Doorgaans gaan we zelf naar onze geïnterviewden toe, maar deze keer is het andersom; Léa Bayekula wilde graag een kijkje nemen achter de schermen van de redactie. De dag van onze afspraak wachten we haar op de parking op, om haar te begeleiden naar de enige ingang die rolstoeltoegankelijk bleek; die voor de leveringen. De tocht langs de vele postvakken brengt de nodige gêne met zich mee; een welkom aan de voordeur was gepaster geweest.
‘Ik zie de 400 meter van het parcours voor me liggen, en mentaal drop ik daarop alle problemen die mijn pad gekruist hebben’

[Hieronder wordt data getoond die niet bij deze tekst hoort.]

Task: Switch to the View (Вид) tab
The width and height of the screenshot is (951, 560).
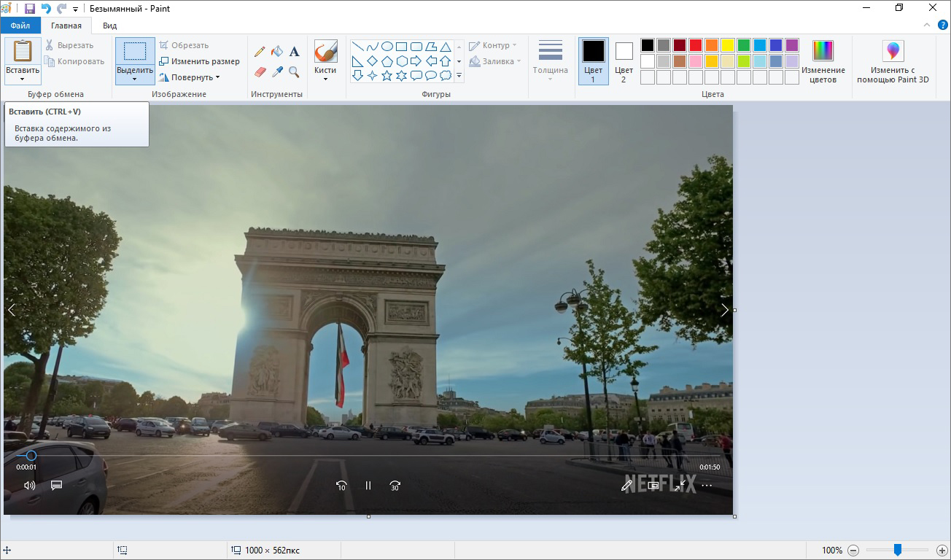Action: 109,26
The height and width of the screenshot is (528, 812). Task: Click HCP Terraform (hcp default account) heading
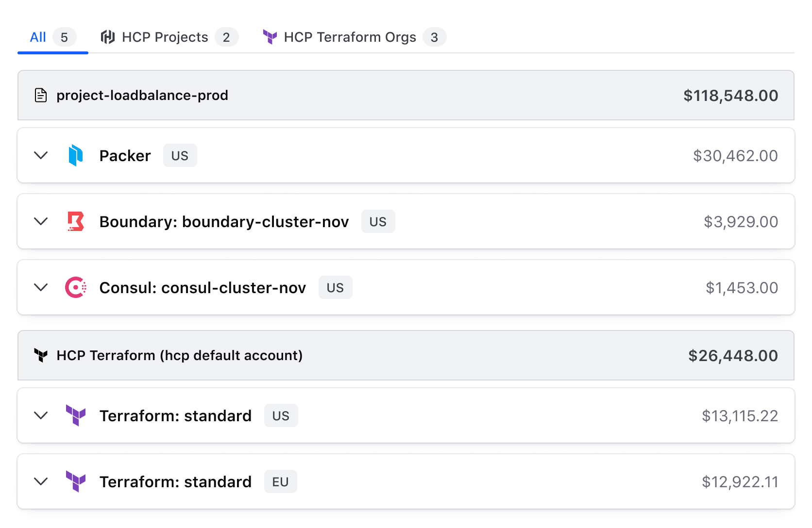coord(179,355)
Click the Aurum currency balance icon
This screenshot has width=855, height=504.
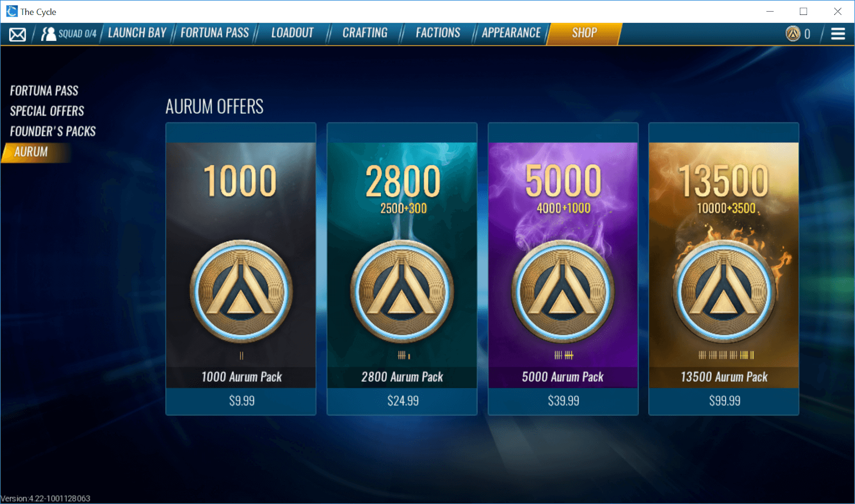pos(793,34)
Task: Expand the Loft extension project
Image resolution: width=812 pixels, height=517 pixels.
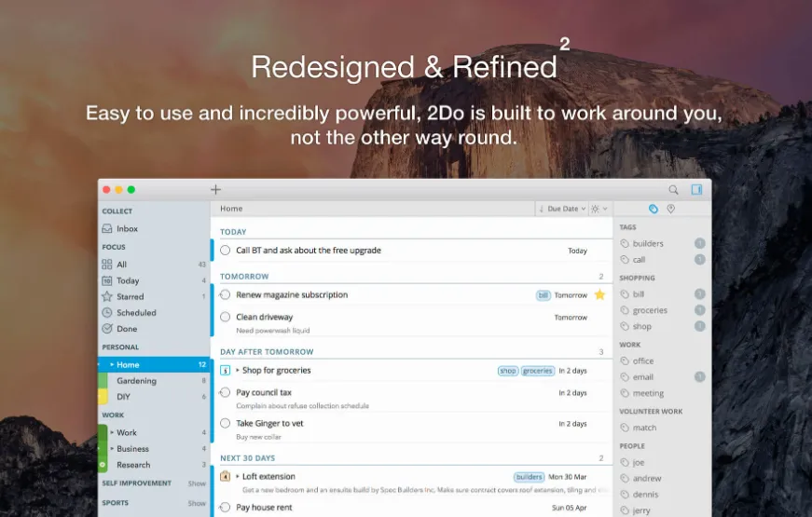Action: tap(238, 476)
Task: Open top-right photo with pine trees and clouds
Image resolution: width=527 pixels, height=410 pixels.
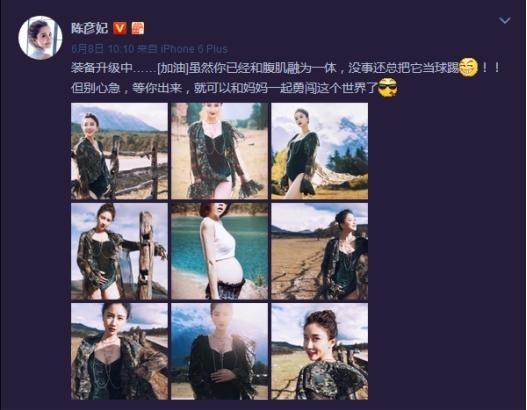Action: (x=320, y=151)
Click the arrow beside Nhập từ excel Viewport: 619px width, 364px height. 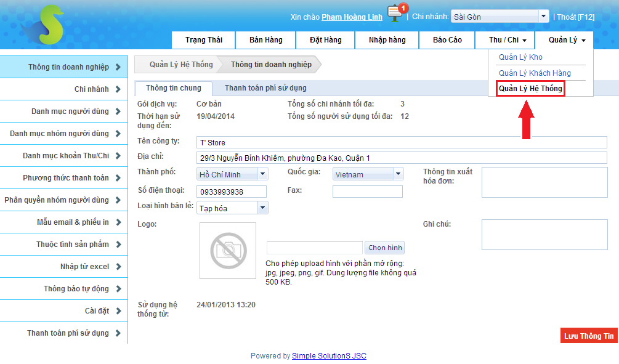[118, 267]
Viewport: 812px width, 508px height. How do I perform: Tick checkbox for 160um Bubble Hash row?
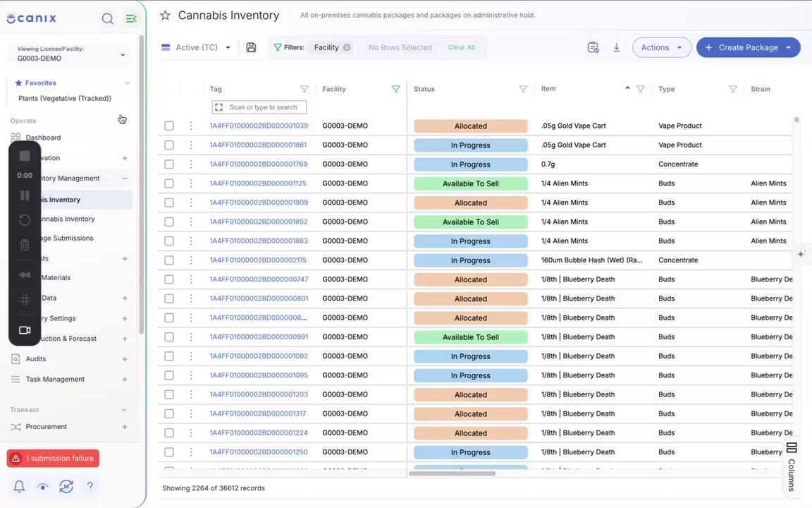tap(169, 260)
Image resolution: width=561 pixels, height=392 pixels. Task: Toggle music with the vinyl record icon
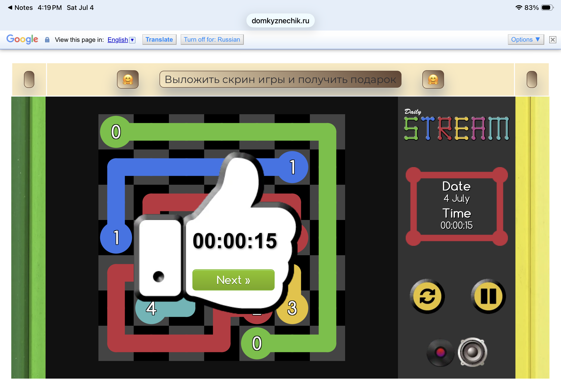click(x=440, y=352)

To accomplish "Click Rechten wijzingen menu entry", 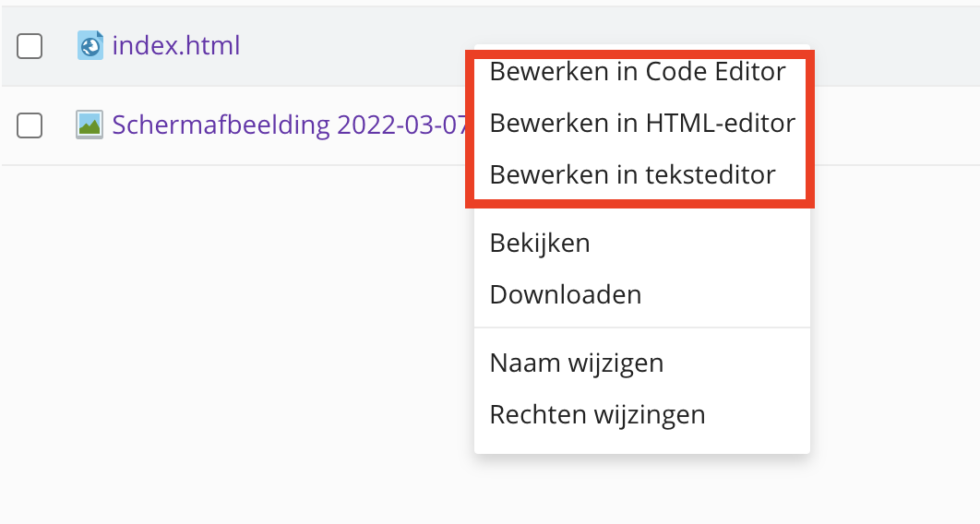I will (x=597, y=414).
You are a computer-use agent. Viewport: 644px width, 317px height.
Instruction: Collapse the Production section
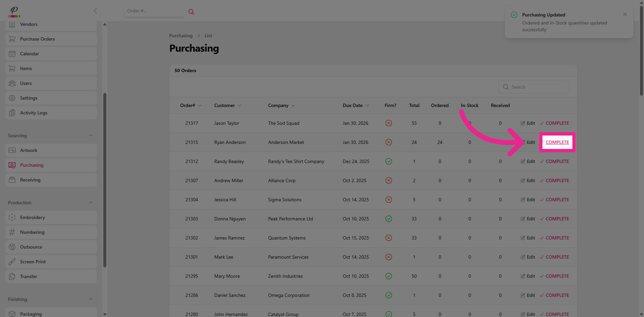coord(91,203)
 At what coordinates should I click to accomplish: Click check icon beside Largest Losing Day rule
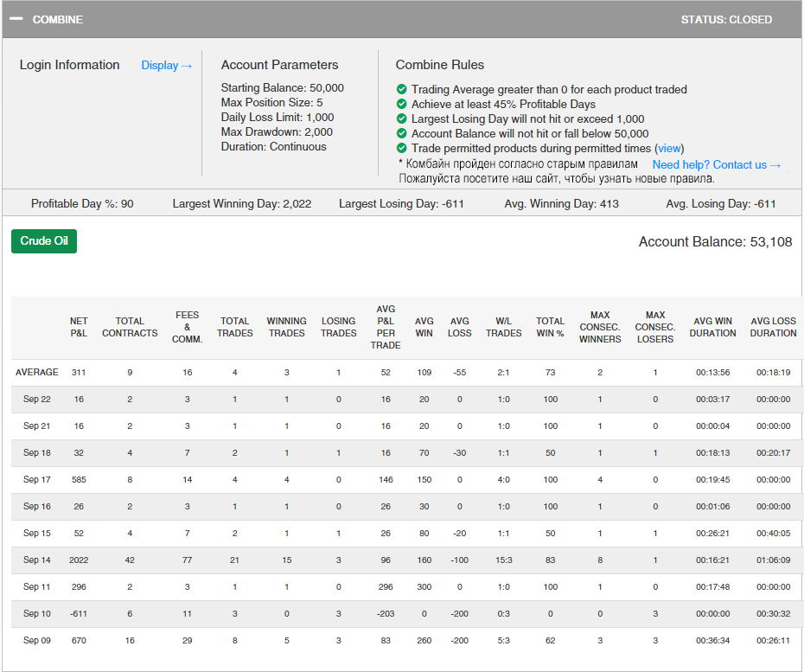pos(402,118)
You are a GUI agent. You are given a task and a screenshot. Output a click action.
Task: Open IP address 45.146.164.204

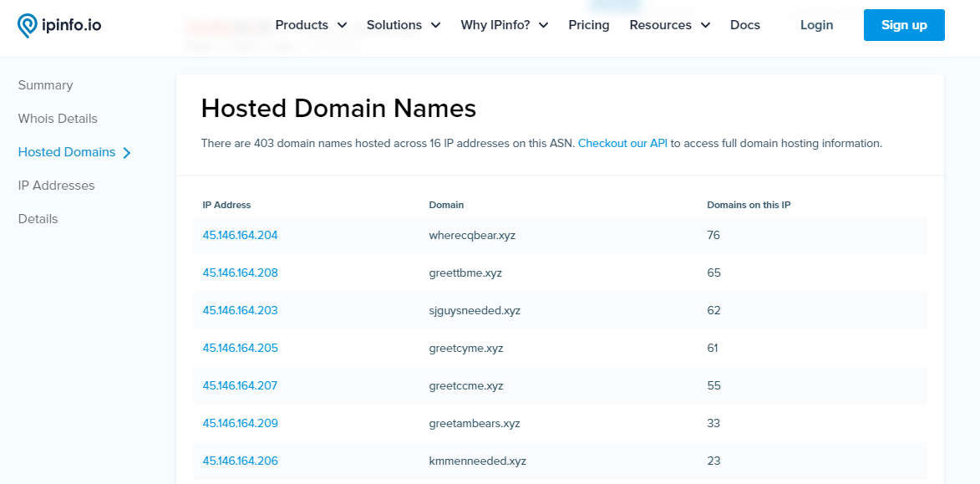click(240, 235)
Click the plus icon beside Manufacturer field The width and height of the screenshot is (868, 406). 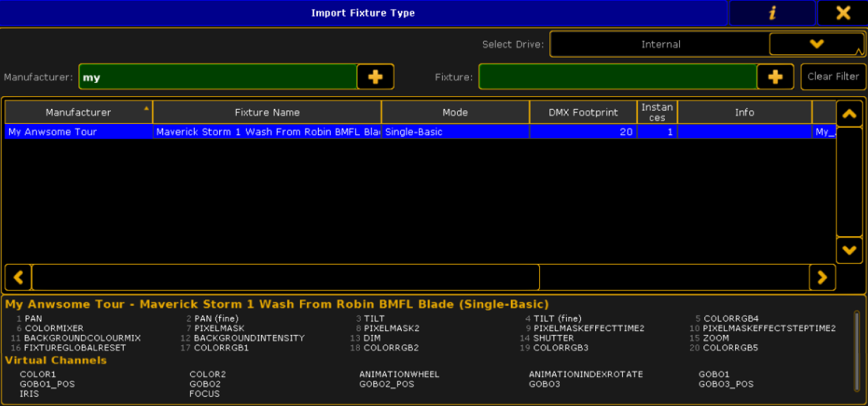coord(375,77)
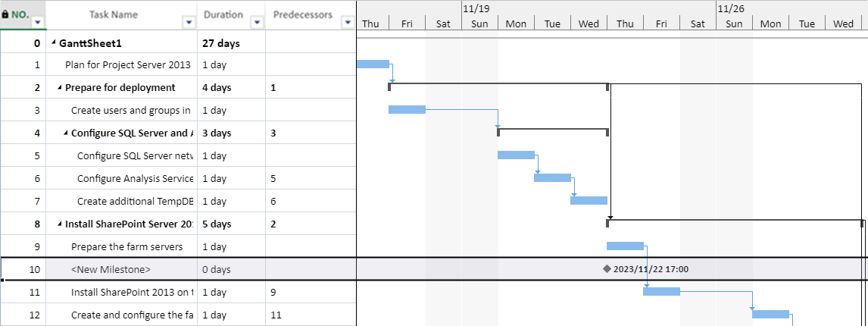
Task: Collapse the Configure SQL Server group
Action: point(66,133)
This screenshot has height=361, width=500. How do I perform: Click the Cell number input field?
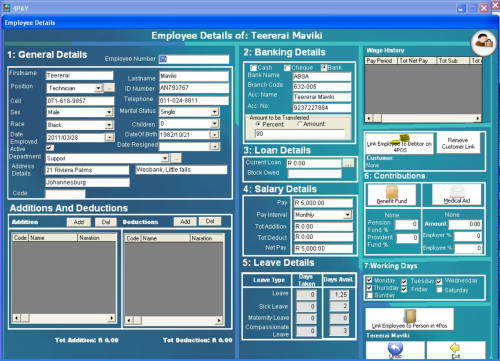pyautogui.click(x=80, y=101)
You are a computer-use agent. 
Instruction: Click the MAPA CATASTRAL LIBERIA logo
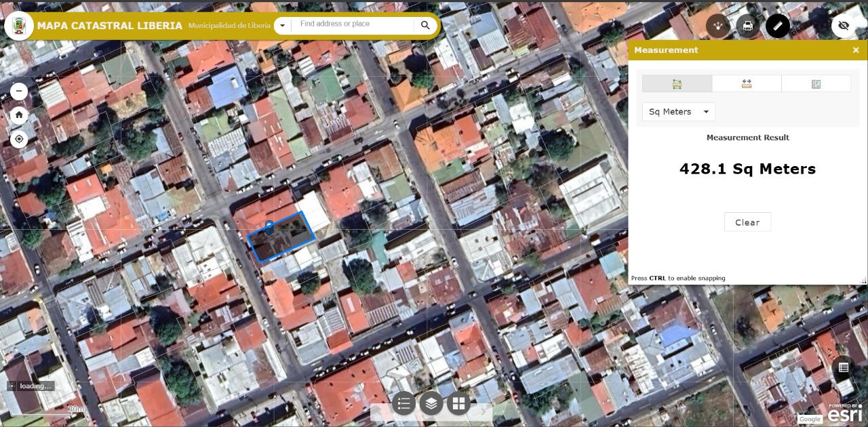pos(19,25)
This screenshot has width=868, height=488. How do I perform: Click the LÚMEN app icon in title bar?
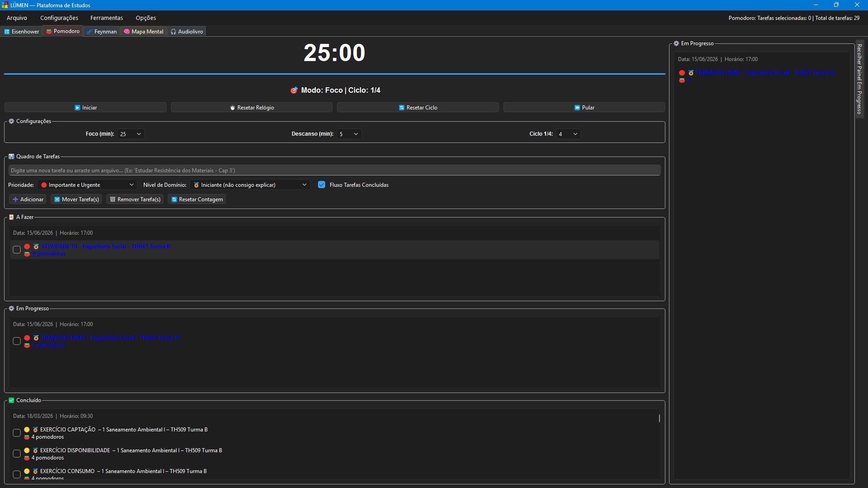click(x=5, y=5)
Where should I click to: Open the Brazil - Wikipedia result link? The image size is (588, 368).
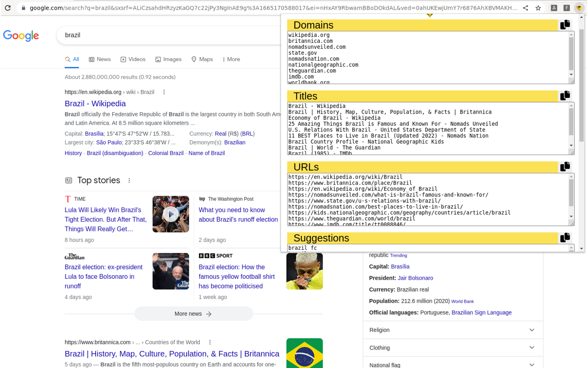[x=95, y=104]
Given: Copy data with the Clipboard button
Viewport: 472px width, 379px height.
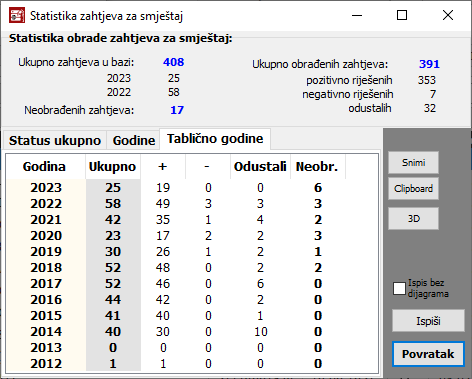Looking at the screenshot, I should [413, 189].
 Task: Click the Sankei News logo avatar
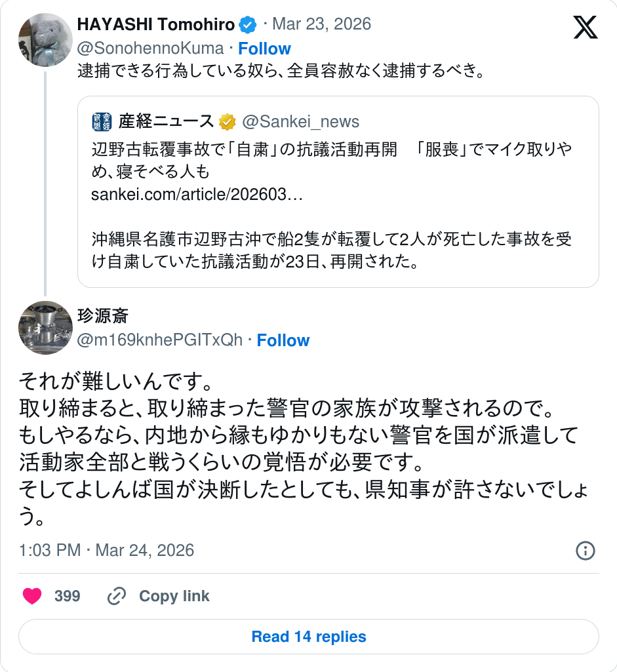click(x=102, y=121)
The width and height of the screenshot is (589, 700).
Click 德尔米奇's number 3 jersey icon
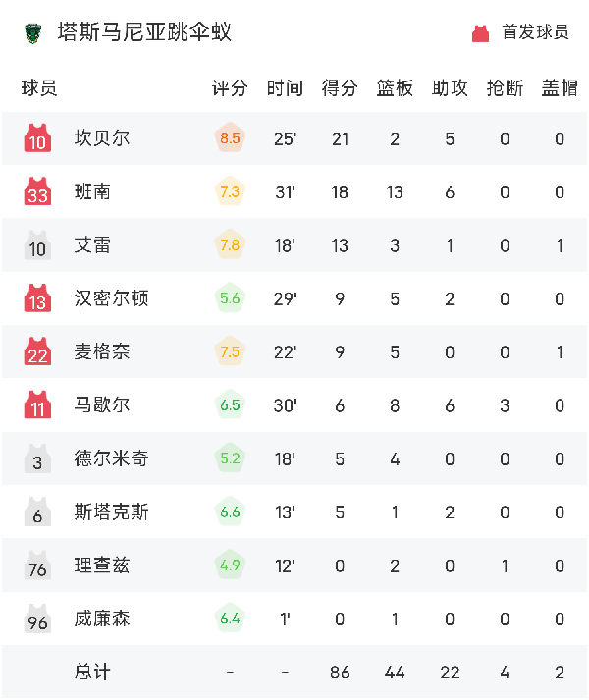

Ze glimlacht: “Ik beschouw het als een voorrecht om backstage te mogen!” Een antwoord dat haar klasse vertaalt. Haar sportieve prestaties roepen de verwachting op van een assertieve atleet die wellicht liefst alle touwtjes zelf in handen houdt. Maar in haar rustige stem en grote ogen – subtiel aangezet met een vleugje roze make-up – valt een stille kracht te bespeuren. Of ze mag filmen, vraagt ze. Het antwoord spreekt voor zich: de eer is helemaal aan ons.
Geen trap te steil
Waarom wilde je de redactie bezoeken?
Bayekula: “Ik heb drie jaar grafische vormgeving gevolgd bij L’École supérieure des arts Le 75 in Woluwe. En toen ik dertien was, las ik vrouwenbladen, zoals Amina, het enige magazine met zwarte modellen met wie ik me kon identificeren. Ik droomde ervan om zelf castings te doen, omdat ik vaak te horen kreeg dat mijn gezicht en mijn amandelvormige ogen bijzonder waren. Maar naast naar school gaan, deed ik als tiener niet veel met mijn leven. Net voor ik vijftien zou worden, stierf mijn vader. Tijdens die periode kwam ik via via in contact met een vereniging die activiteiten organiseerde voor kinderen met een beperking – aanvankelijk niet mijn ding, wegens weinig inclusief. Maar desondanks sloot ik me toch aan. Ook omdat er allerlei verschillende activiteiten georganiseerd werden, van koken tot knutselen, én basketbal. Dat heb ik drie jaar gespeeld. Het waren geweldige jaren; ze hebben me vooral geholpen karakter te kweken. Tijdens die wedstrijden heb ik ook ontdekt dat ik best wel competitief ingesteld ben.”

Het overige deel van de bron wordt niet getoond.